KINGSTON, R.I., — Sept. 27, 2018 — The University of Rhode Island will host a lecture by the retired police officer and author who is the inspiration for the director Spike Lee’s hit movie “BlacKkKlansman” on Sunday, Sept. 30, at 7 p.m. in Edwards Auditorium on the Kingston Campus.

Ron Stallworth, who wrote the 2014 memoir “Black Klansman,” was an African-American police officer who went undercover in the Ku Klux Klan in Colorado Springs, Colo., in the late 1970s. The 2018 film, which has grossed nearly $50 million since its August release, was inspired by his life and career.

Stallworth’s lecture is free and open to the public.

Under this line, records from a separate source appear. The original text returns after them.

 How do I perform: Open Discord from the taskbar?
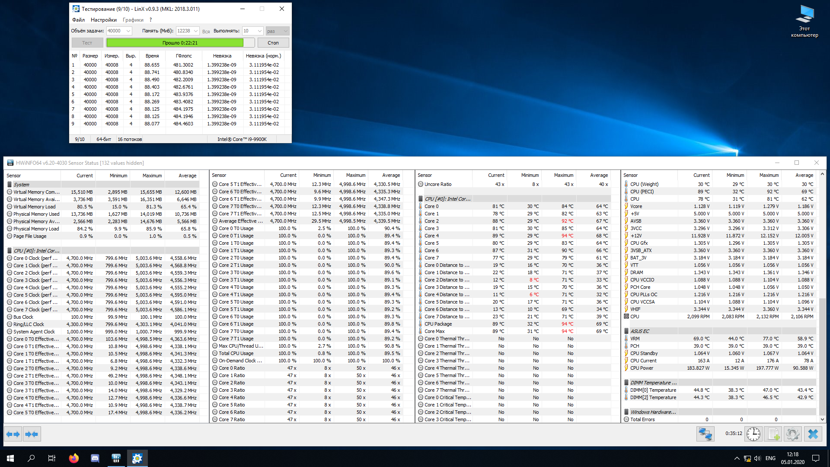95,458
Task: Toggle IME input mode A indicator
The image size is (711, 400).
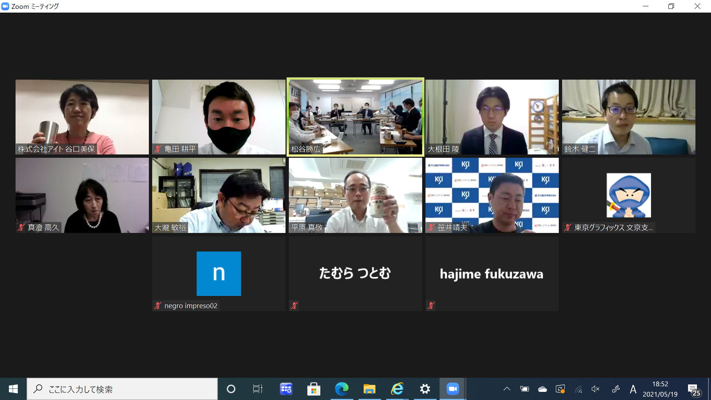Action: point(633,389)
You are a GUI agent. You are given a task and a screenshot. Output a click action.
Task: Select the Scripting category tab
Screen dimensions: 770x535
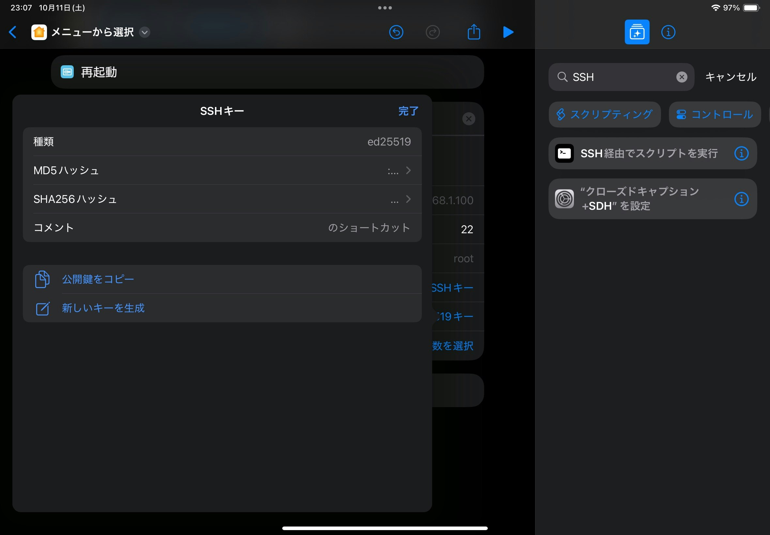[x=604, y=115]
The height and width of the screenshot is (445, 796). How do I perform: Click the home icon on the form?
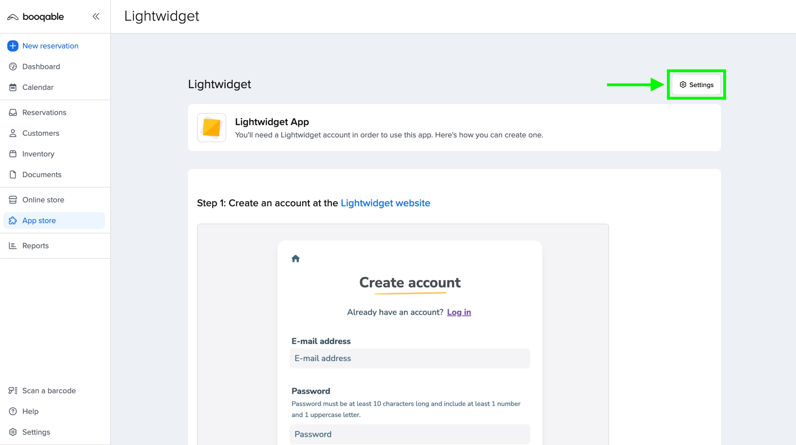295,258
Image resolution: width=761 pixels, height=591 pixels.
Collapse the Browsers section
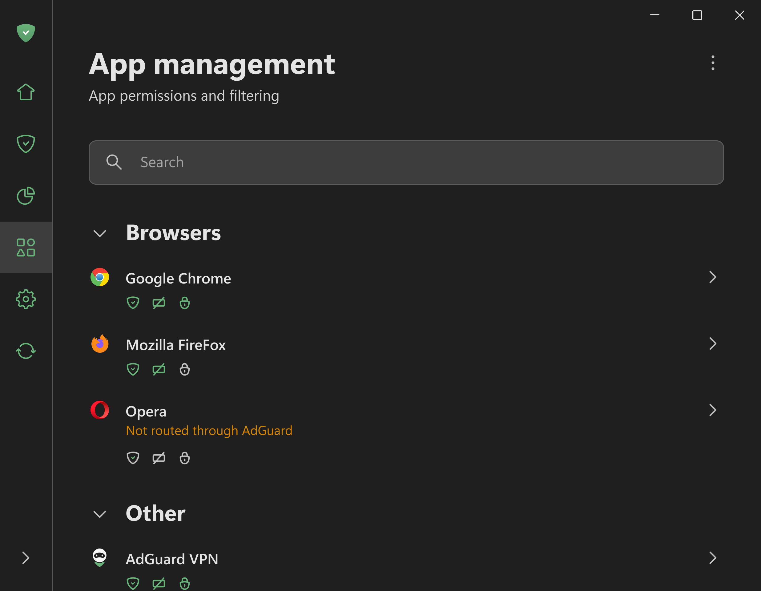coord(100,233)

In 1979, Stallworth noticed a want ad in the newspaper looking for people who wanted to start a local chapter of the Ku Klux Klan in Colorado Springs.

“I immediately formulated a strategy and it was to get a white officer, posing as me, to go meet this guy,” he told Business Insider. “When I set off to do this, it was simply to gather information on the Klan, who they are, what they are, how many there are.”

Stallworth had a white undercover officer pose as him during in-person meetings with the KKK. The officer wore a wireless body transmitter so the real Stallworth could listen in. The seven-month undercover operation prevented several planned cross burnings and revealed several people who were active Klan members.

Stallworth successfully infiltrated the local Ku Klux Klan and almost became the head of the local chapter.

Spike Lee’s biographical comedy-drama is loosely based on Stallworth’s memoir. The film stars John David Washington as Stallworth, Adam Driver as Flip Zimmerman, Laura Harrier, and Topher Grace.